Es extraño. He estado parado largo rato en esta esquina esperando o temiendo que algo suceda. Leonidas lo ignora pero he temido lo peor: que en cualquier momento se produzca una balacera entre manifestantes o una desgracia inevitable. Pero no ha sucedido nada, apenas uno que otro choque o algún borracho que tropieza y cae al suelo. Puede que los absurdistanos se hayan vuelto más cuerdos y prudentes. O puede que simplemente haya ocurrido un milagro: el milagro de que esta vez no haya ocurrido nada.

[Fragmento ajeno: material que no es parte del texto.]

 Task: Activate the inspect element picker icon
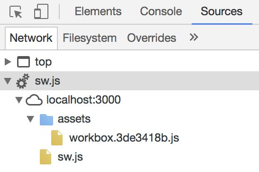16,12
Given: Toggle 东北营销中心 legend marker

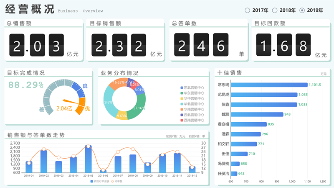Looking at the screenshot, I should coord(181,88).
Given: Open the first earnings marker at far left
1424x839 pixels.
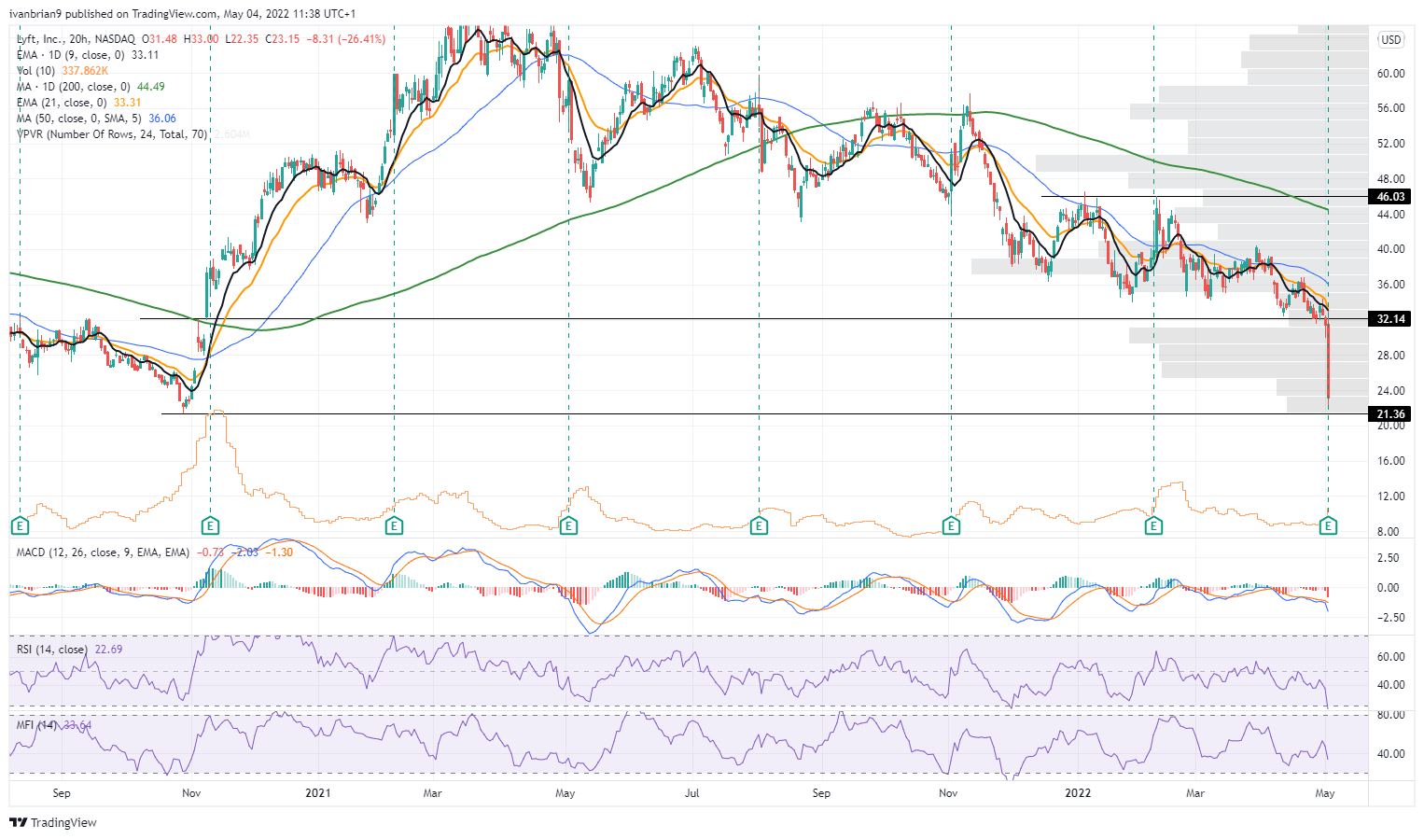Looking at the screenshot, I should (x=20, y=526).
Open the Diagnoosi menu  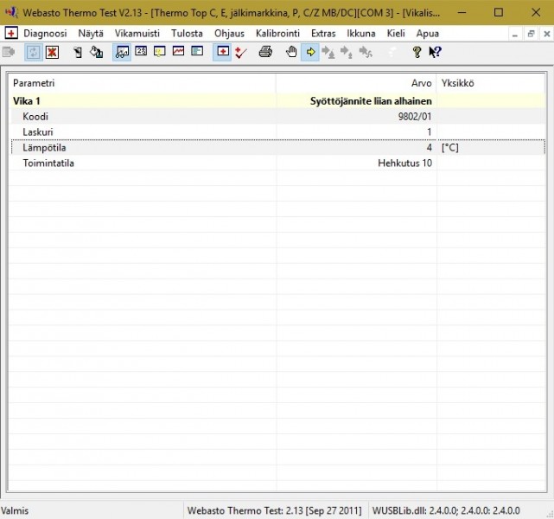[x=45, y=33]
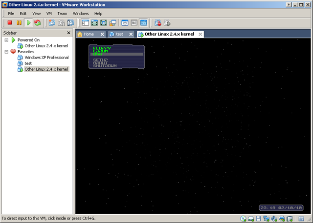The image size is (313, 223).
Task: Click the red Power Off toolbar button
Action: (x=9, y=23)
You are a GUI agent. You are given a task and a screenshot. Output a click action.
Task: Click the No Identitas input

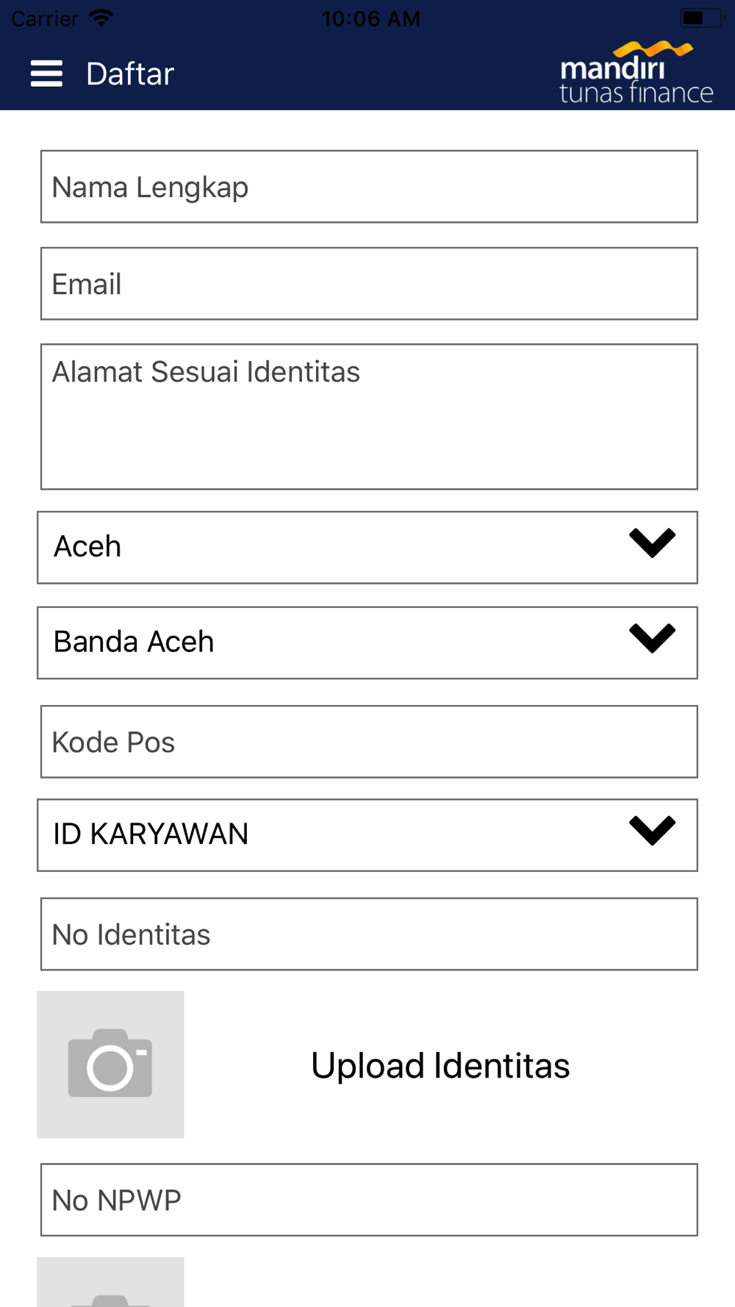[x=369, y=934]
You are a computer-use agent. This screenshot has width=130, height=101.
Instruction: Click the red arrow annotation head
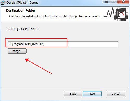pyautogui.click(x=27, y=60)
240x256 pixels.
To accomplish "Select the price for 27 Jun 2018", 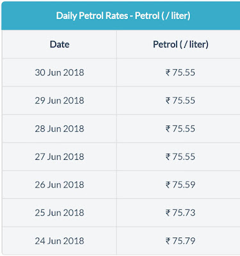I will 180,157.
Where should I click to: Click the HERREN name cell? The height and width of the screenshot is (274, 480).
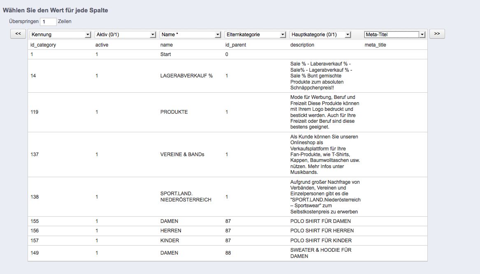171,231
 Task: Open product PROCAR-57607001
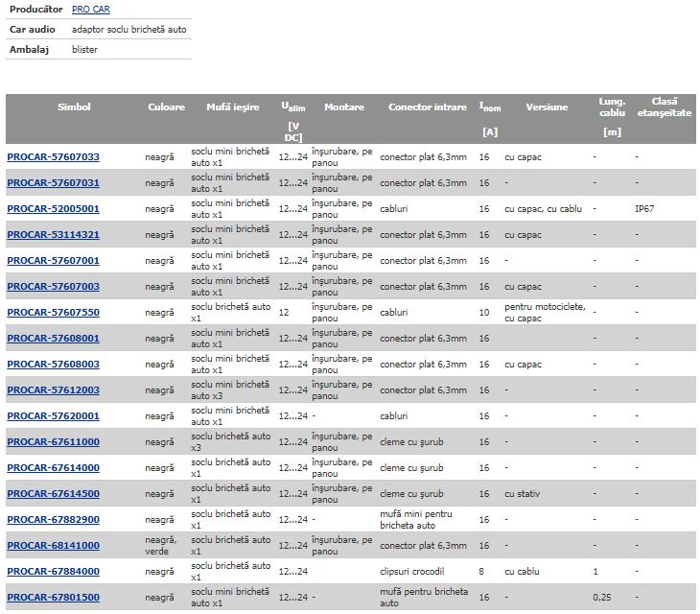[x=53, y=260]
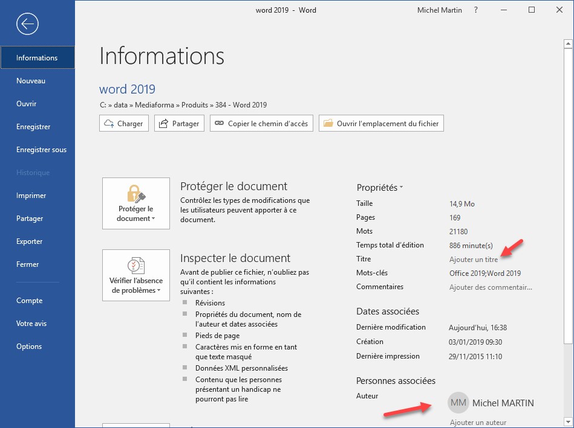574x428 pixels.
Task: Click the Ajouter un titre field
Action: pyautogui.click(x=474, y=260)
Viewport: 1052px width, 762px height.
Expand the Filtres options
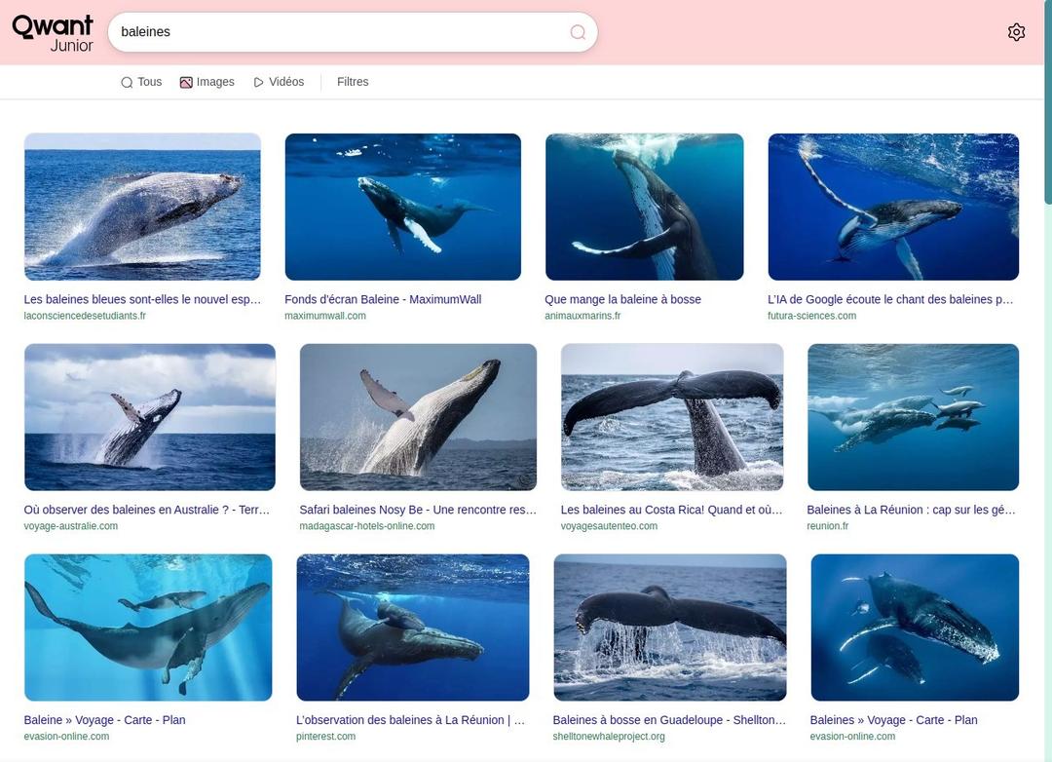pyautogui.click(x=353, y=82)
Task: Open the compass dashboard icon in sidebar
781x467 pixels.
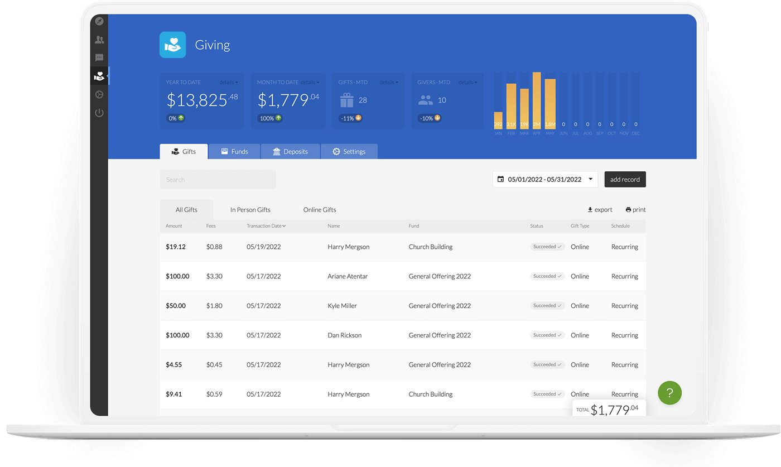Action: pyautogui.click(x=99, y=21)
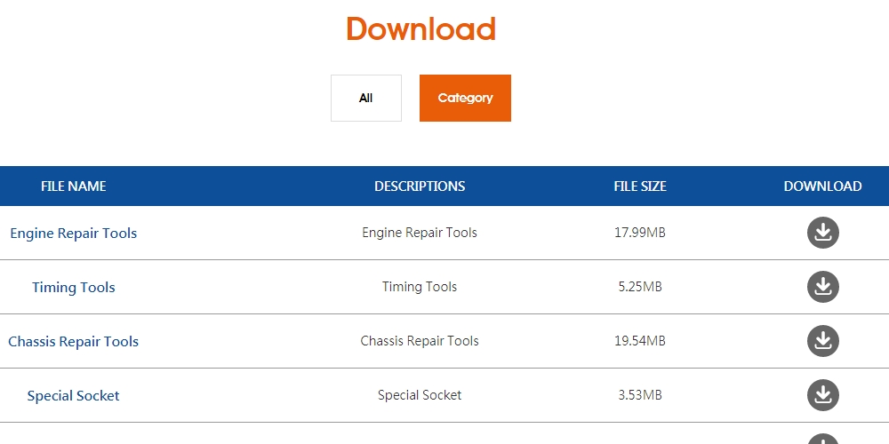889x444 pixels.
Task: Click the 3.53MB file size cell
Action: click(x=640, y=395)
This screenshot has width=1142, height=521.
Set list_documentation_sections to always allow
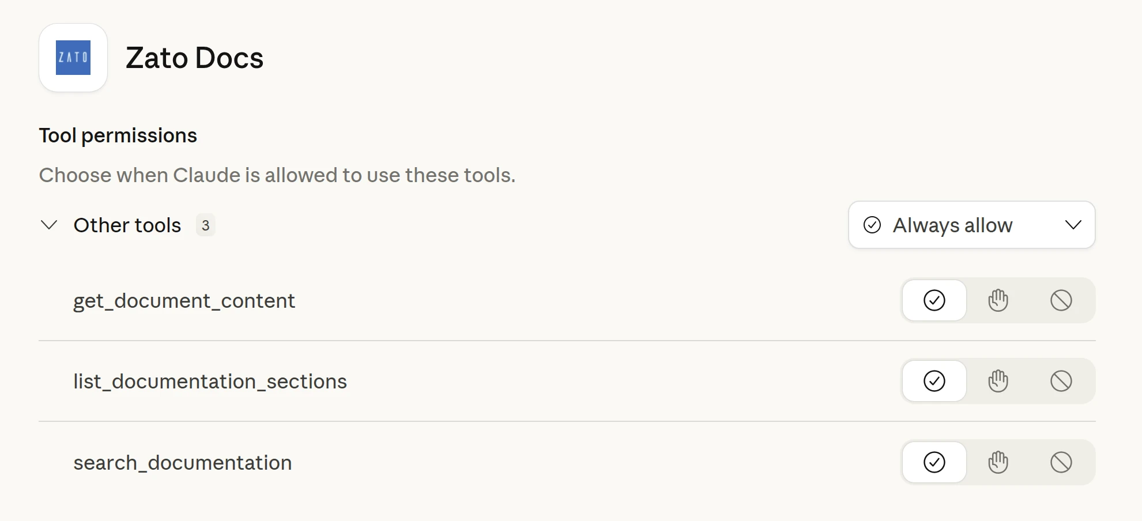click(x=934, y=381)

Después de cuarenta y cinco minutos la caravana llega a su fin. La gente se dispersa, la esquina se descongestiona, el tránsito se reanuda y normaliza con un tropel de temerarios motoristas. El carnaval ha terminado. Alegres y borrachos, exaltados, animados por la demostración de fuerza y popularidad, los absurdistanos siguen su marcha hacia otra parte de la ciudad en donde quizá ocurra lo que estoy temiendo.
Cae la tarde del domingo. Regreso a casa con Leonidas y mi madre me reprocha que no le haya dedicado tiempo. Cuando me marcho del pueblo es ya de noche. Los absurdistanos descansan y comentan el éxito de la caravana.